Ganga was speaking on Friday at The University of the West Indies Faculty of Sport’s online forum ‘Sport After COVID-19’. The symposium addressed various issues affecting sport because of the coronavirus pandemic.
Globally, sporting leagues and events have been postponed, suspended, or cancelled because of the virus. Countries are determining when, if, and how sports can return in a way that will ensure the protection of athletes and other stakeholders.
Ganga, now a broadcaster, says that the main goal will be to put measures in place to alleviate the panic and uneasiness that the pandemic has caused.
“We are constantly hearing countries talk about that road of recovery for this COVID-19 pandemic,” he said. “The way I see it is obviously a country must dispel that fear of that health concern as it relates to COVID-19. That to me is a fundamental signal that they can start looking at other things.
“And when you dispel that concern of contracting the virus, then you are going to look at opening up and dispelling the social restrictions which countries would have had. So there is a process that has to be followed, in my estimation, before we could start thinking about sports being played.”
FRAMEWORK TO RESUME LEAGUES
There are countries that have successful instituted frameworks to allow certain leagues to resume.
In Germany, their domestic football leagues (Bundesliga and Bundesliga 2) were given approval by its government to return on May 16, although with strict health protocols in place, including no fans in attendance, and testing for all teams before fixtures. The K-1 football league in South Korea resumed on Friday with similar restrictions in place.
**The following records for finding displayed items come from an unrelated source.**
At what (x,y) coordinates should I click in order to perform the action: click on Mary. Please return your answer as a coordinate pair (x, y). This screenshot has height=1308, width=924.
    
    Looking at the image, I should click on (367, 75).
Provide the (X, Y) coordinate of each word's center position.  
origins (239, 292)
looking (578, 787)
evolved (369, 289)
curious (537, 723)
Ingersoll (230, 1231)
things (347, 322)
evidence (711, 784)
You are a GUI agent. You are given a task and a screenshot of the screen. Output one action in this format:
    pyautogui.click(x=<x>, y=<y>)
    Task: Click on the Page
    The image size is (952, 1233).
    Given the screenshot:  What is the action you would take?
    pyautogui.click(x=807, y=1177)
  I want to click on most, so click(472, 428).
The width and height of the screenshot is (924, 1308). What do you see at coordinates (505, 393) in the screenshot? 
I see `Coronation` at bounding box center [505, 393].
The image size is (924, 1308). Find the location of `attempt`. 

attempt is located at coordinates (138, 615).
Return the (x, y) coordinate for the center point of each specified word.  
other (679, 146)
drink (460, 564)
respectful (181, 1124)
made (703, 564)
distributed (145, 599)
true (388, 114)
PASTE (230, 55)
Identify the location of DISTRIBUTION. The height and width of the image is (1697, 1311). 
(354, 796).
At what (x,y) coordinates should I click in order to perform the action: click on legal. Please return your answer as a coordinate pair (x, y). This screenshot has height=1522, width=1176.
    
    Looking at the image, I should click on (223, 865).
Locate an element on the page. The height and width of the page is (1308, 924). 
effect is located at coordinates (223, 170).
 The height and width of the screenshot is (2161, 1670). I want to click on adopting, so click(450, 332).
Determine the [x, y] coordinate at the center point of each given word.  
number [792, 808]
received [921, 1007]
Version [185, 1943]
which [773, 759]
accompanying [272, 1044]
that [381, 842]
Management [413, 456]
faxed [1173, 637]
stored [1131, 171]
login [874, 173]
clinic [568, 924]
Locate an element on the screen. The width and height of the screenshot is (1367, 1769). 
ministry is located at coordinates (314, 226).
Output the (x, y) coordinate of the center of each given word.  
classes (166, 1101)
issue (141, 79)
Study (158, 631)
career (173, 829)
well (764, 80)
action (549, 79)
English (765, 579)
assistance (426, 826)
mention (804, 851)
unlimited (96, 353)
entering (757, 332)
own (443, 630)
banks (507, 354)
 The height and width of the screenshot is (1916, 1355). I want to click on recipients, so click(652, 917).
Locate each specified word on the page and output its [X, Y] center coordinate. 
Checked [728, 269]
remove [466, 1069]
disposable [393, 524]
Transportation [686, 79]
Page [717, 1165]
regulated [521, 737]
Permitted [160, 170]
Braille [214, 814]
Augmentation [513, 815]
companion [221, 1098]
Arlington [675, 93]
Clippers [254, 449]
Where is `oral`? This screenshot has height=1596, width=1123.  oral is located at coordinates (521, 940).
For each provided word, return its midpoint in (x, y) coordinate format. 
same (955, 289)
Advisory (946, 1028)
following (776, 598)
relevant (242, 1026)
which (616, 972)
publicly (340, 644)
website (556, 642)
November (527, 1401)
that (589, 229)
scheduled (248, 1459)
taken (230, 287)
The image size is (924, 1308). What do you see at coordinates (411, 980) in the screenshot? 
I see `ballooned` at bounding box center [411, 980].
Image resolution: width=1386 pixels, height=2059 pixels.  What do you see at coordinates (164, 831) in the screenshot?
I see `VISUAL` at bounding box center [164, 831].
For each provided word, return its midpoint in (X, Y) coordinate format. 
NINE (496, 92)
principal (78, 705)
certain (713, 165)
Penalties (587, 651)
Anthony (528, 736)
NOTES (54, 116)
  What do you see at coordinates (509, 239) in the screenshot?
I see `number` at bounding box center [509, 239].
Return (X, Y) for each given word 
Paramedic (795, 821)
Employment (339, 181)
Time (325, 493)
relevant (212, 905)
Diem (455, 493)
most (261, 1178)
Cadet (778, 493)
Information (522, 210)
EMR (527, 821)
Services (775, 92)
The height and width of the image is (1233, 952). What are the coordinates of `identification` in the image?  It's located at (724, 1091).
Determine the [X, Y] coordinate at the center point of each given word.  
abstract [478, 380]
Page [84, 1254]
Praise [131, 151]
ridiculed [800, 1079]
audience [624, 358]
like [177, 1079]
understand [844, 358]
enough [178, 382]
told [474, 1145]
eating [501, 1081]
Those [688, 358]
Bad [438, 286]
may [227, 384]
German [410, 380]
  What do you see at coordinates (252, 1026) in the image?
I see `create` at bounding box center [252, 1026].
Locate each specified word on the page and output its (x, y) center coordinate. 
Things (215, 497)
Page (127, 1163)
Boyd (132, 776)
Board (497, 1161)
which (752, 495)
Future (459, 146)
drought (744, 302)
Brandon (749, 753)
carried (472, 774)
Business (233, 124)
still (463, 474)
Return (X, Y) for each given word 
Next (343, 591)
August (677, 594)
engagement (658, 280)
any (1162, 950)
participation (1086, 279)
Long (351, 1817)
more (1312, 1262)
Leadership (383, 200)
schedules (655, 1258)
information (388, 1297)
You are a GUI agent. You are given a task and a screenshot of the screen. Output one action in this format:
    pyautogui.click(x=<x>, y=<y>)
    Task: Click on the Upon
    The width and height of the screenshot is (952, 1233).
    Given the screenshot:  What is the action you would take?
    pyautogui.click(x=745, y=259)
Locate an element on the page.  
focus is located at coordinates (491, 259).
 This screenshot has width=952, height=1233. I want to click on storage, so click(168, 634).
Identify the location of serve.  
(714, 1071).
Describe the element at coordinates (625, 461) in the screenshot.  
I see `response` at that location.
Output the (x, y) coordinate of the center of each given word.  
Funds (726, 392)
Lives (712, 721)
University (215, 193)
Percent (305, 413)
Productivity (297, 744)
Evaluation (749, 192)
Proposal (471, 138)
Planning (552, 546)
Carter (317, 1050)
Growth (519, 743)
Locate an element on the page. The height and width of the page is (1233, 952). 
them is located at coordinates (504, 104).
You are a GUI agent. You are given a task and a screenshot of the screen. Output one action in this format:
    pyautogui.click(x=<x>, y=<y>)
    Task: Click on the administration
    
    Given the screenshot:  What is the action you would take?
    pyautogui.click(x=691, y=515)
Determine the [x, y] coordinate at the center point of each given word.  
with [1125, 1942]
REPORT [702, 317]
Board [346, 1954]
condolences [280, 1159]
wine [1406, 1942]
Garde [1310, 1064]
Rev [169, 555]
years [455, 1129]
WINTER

While other countries are attempting to find solutions that would allow professional sports to return, Ganga warns that the issue is subjective, as the danger level of other countries vary and could need more time to decrease risk.
“The other complicated factor to all of this is that not every country is on the plain in terms of it’s recovery,” he said. “So if you are thinking about international sport, then travel becomes something of a restriction for countries who are still going through that process of making sure it is not a health concern. So that is where I see elite sport being restricted primary.”
With leagues that have returned requiring mandatory testing of athletes and team personnel, Jamaica Olympic Association President Christopher Samuda, another panellist at the forum, said that governments would encourage sporting associations to make this a condition to return rather than implement a policy themselves.
“I think what will happen is that they will robustly educate the associations to carry out that responsibility and it’s a responsibility that any sport organisation worth its while should,” Samuda said.